Soft core; asset quality concerns galore

INDOSTAR’s 3QFY21 earnings were ahead of our estimates aided by one-off gains on de-recognition of loan assets. The company witnessed improving business traction, with a broad-based rise in disbursals (~3x QoQ) - a comfortable capitalisation offers valuable dry powder for growth. Despite a reasonable asset quality performance with pro forma GNPAs at 2.8% (vs. 2.9% in 2Q), we are cautious in our outlook given the sizeable pool of GS-II (~20% of loans), underpinning our REDUCE rating (revised target price of INR309). In the near term, we will watch for steps towards compliance with promoter shareholding requirements and possible inorganic growth.

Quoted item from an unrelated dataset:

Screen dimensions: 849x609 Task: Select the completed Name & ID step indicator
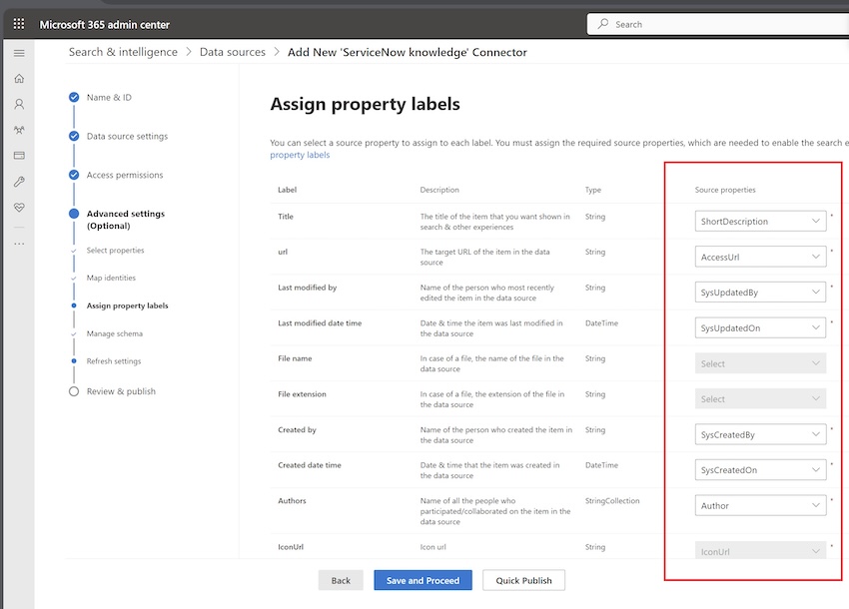[x=73, y=98]
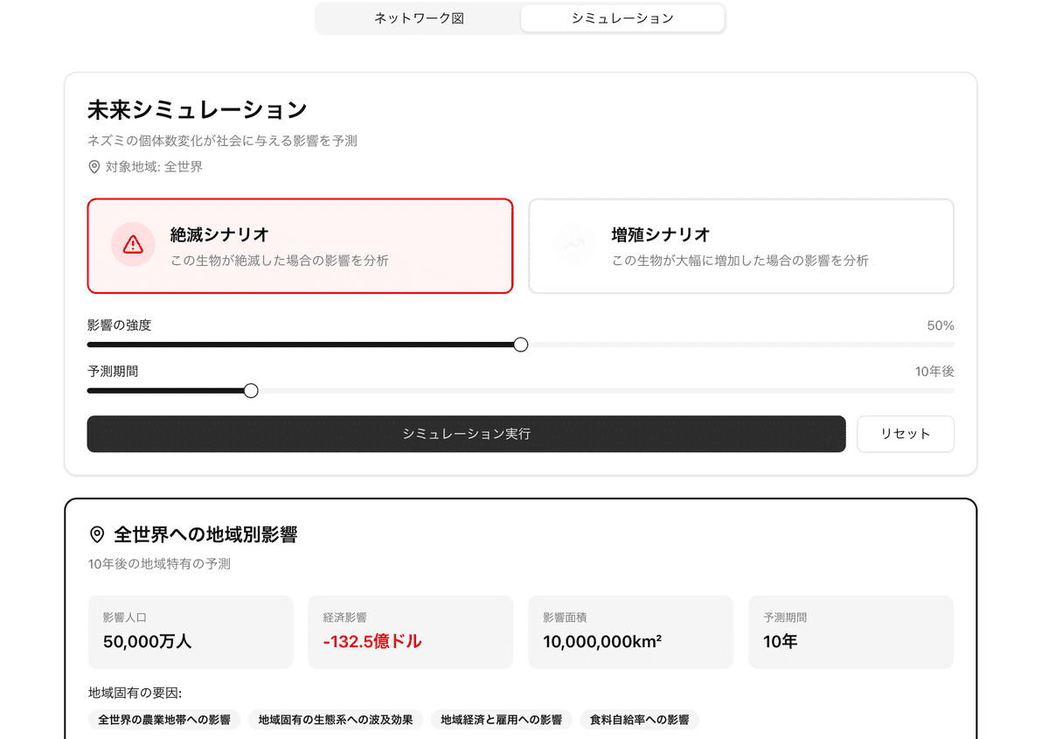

* Weak core operating performance: Adjusted for one-off gains of INR300mn on de-recognition of loans in 3Q, PPOP dipped ~8% sequentially on the back of a 14.6% drop in NII (15.9% below our estimates). The significant sequential dip in NII was driven by a lower margins. We reduce our NIM forecasts over FY21-23E to 6.4% from 6.7% earlier.

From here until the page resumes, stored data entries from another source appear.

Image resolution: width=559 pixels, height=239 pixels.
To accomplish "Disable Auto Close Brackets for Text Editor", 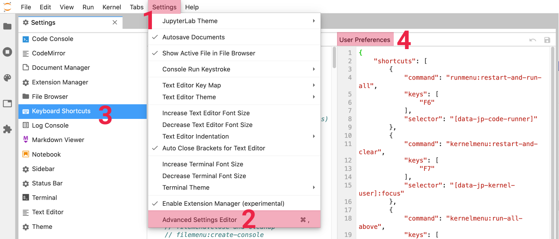I will point(213,148).
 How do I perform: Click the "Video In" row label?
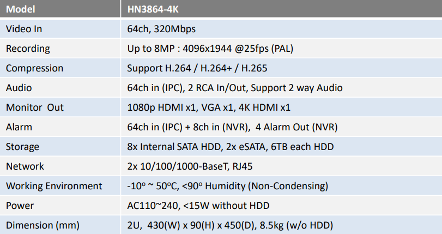24,29
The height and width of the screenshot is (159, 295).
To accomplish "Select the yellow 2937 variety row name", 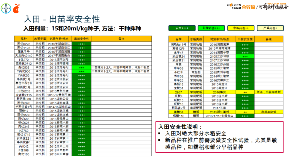I will pyautogui.click(x=178, y=92).
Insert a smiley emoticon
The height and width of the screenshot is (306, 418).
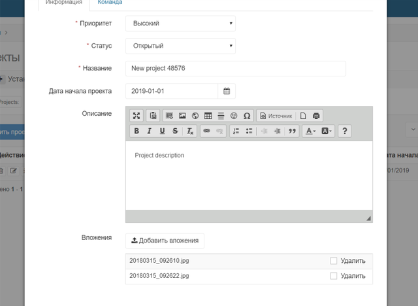234,116
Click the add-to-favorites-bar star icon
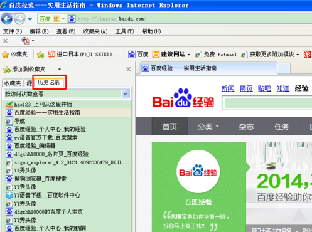312x232 pixels. click(40, 55)
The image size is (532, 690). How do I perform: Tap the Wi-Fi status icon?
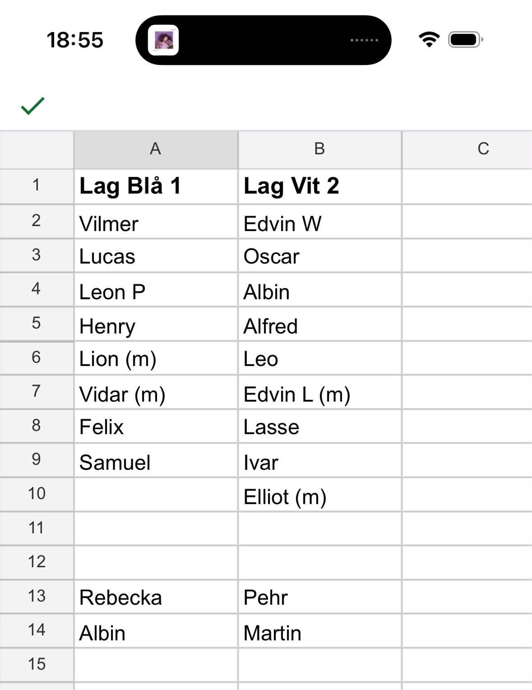click(x=429, y=40)
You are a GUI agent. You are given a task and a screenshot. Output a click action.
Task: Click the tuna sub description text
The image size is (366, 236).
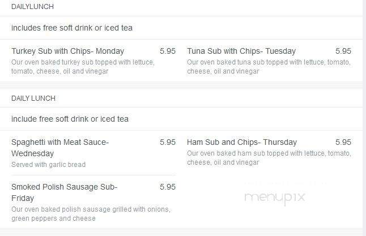(x=269, y=67)
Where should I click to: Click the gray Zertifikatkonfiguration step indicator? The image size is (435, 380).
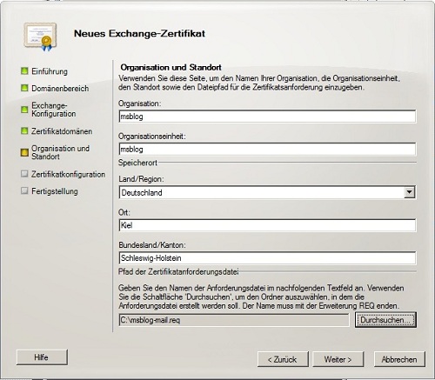click(x=24, y=174)
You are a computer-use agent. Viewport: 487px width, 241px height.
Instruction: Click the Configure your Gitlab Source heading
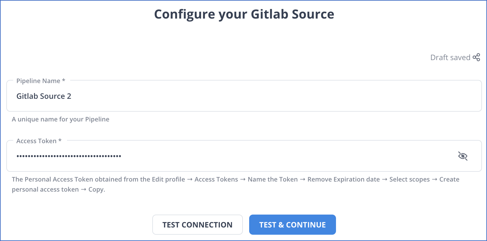pyautogui.click(x=244, y=14)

* Asset quality concerns : Pro forma GNPAs were just 2.8% and the company restructured ~3.7% of its retail portfolio. The corporate book, which has been the largest source of stress, witnessed no restructuring (except for DCCO extension in select projects). GS-II stood at ~20% and was significantly higher than pre-COVID-19 levels and peers (SHTF reported a GS-II of ~11% in 3QFY21) with retail businesses contributing disproportionately. We are cautious on asset quality as we build GNPAs of 4.8% in FY21E.

* Business traction improving: INDOSTAR witnessed a sustained uptrend in disbursals in 3QFY21, clocking overall disbursals of ~INR6.6bn (~3x QoQ), led by the retail segment, which constituted ~72% of overall disbursals. However, overall AUMs de-grew 2.4% QoQ, driven by conscious de-growth in the corporate segment (-7.6% QoQ, part of a conscious strategy) and higher repayments in the VF segment (-3.7% QoQ). Although the company is comfortable on capitalisation (CRAR of ~35%) , we build in an AUM CAGR of 8.8% over FY21-23E.